In 2021, the World Health Organization released the Global Benchmarking Tool (GBT), revision VI, to support member states to strengthen national regulatory systems. GBT strongly supports the concept of regulatory reliance. The reliance concept is grounded in the idea that a national regulator relies on and adopts decisions taken by a regulator in another jurisdiction. In this short article, I argue how some decisions regarding marketing approval of new products could jeopardize regulators, health systems, and patients in countries that tend to rely on third parties, usually low-and-middle-income countries.

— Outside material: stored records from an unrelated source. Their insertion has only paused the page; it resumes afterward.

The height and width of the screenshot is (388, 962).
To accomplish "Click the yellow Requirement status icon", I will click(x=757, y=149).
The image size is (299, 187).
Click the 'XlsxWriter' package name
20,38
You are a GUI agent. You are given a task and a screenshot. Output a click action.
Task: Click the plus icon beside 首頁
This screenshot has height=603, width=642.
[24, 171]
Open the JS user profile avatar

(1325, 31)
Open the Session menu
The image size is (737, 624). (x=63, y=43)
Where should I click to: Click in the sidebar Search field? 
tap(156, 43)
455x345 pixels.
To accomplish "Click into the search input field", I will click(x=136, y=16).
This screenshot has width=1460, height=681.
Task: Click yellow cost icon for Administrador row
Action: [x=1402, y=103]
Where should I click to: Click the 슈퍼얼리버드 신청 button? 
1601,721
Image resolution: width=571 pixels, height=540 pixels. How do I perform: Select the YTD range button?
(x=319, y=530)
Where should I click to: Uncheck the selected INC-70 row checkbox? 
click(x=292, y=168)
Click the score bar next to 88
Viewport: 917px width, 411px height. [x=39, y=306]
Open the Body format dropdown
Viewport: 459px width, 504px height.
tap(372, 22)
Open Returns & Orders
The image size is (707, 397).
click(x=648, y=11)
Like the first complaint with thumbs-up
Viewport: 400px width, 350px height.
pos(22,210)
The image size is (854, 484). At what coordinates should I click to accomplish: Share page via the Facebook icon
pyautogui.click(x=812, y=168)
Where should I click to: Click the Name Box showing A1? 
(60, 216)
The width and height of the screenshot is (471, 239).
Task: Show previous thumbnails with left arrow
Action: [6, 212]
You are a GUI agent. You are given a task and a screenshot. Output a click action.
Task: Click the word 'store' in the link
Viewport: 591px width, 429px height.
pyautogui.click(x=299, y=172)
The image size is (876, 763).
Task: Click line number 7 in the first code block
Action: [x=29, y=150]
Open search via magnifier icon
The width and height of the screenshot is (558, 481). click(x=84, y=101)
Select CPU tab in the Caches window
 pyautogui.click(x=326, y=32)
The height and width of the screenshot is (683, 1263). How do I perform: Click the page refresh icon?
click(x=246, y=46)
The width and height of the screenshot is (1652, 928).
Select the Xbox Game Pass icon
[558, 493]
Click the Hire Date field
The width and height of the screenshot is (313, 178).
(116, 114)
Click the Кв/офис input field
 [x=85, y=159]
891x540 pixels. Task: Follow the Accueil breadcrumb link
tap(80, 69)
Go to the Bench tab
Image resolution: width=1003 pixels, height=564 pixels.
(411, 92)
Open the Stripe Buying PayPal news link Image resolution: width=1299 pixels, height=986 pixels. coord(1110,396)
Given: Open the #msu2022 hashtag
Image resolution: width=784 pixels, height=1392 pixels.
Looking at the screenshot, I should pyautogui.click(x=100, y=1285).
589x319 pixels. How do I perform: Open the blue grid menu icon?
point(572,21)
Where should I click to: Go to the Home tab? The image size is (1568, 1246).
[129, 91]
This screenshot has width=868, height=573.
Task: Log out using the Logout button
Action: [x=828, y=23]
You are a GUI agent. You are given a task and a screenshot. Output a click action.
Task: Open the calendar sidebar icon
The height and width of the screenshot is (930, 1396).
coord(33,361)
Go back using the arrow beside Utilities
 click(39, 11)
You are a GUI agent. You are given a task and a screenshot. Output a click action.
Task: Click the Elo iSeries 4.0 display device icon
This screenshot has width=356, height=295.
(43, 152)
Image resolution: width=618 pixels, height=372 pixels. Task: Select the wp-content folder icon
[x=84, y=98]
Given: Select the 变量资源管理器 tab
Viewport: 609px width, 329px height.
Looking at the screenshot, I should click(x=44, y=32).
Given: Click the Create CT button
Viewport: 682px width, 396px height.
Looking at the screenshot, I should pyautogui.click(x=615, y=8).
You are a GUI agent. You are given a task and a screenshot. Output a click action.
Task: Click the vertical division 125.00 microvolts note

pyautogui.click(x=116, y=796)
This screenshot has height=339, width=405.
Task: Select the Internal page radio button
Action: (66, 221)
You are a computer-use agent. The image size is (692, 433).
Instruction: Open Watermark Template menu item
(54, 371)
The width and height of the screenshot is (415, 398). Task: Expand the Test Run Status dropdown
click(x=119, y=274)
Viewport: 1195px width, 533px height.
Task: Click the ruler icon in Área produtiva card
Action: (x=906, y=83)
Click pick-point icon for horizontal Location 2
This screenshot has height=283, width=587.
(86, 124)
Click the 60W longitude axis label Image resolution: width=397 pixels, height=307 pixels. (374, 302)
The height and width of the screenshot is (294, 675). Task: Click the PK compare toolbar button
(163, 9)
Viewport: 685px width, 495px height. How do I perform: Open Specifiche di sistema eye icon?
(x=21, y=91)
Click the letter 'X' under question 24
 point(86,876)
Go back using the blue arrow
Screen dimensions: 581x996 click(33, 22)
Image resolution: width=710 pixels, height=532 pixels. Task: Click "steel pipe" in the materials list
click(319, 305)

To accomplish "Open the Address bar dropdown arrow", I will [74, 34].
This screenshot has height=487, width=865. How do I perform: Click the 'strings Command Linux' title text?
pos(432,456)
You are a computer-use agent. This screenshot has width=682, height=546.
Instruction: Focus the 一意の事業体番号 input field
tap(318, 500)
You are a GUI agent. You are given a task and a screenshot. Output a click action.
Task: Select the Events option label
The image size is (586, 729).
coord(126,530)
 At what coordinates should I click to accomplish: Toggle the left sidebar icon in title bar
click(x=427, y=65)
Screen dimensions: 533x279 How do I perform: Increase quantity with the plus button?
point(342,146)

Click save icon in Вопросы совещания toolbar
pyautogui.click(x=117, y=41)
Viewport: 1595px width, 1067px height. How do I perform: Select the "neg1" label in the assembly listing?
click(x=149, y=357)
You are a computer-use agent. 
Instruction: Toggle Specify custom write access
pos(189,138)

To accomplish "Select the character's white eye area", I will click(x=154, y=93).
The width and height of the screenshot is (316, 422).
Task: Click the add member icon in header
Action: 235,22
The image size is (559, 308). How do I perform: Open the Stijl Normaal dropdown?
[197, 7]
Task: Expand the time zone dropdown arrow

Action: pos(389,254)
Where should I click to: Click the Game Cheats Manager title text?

In 1996, under President Clinton´s administration, the US Food and Drug Administration (FDA) changed the rules for marketing authorization of new drugs. Back then, the new regulation allowed new medicinal products to be approved using non-validated surrogate endpoints, under the expectation that clinical endpoints would be studied and demonstrated once the drug had entered the market. The so-called special regulatory pathways for marketing approval are based on this idea.
After 25 years, there is plenty of evidence regarding the impact of this model on the quality of marketing approvals. A couple of examples. In 2020, Zang et al published in JAMA Open Network an analysis of the clinical trials supporting the approval of novel therapeutic agents by the US FDA over the last 3 decades. Authors concluded that the use of special regulatory programmes had increased over the years, while the quality of the clinical trials supporting the approvals had decreased. Along the same lines, Davis and col., (2017) reported in the BMJ that half (49%) of the new oncologic drugs approved by the European Medicines Agency (EMA) failed to report on the clinical endpoints that actually matter to cancer patients, either overall survival or quality of life, even 5 years after approval. In other words, some drugs were already on the European market for 5 years without any proof of prolonging life or improving the quality of life.
Now, let´s turn the view to Latin America and the Caribbean (LAC) to see how many countries are directly accepting, through the reliance mechanism, new medicinal products based on the sole argument that those agents were already approved by regulatory authorities elsewhere. As we reported in the Pan American Journal of Public Health (2021), 13 out of 20 LAC regulatory authorities have modified their approval requirements to directly recognize or abbreviate the marketing authorization of new products in case of earlier approval by a regulator from another jurisdiction, mainly the US FDA, the EMA and Health Canada. For instance, countries such as Colombia and Paraguay could rely on up to 14 and 15 foreign regulators, respectively.
This evidence shows a drawback of the reliance model. By approving new drugs based on this mechanism, Latin American and Caribbean countries (as well as countries in some other regions) are absorbing problems from an imperfect pharmaceutical innovation model. Reliance may optimize marketing authorization by speeding access to essential medicines, which is desirable. However, regulatory efficiency must not jeopardize in-depth evaluation of new medicines. Reliance may foster cooperation and resource optimization, but it may also decrease transparency of approval pathways, induce loss of national control over approvals of doubtful and expensive new medicines, and promote quick approvals where capacities to supervise these new medicines after marketing authorization, and even to cancel them, are almost nonexistent. Patients deserve better drugs, but this does not mean to approve them as fast as possible, regardless of how effective they are and how much they cost.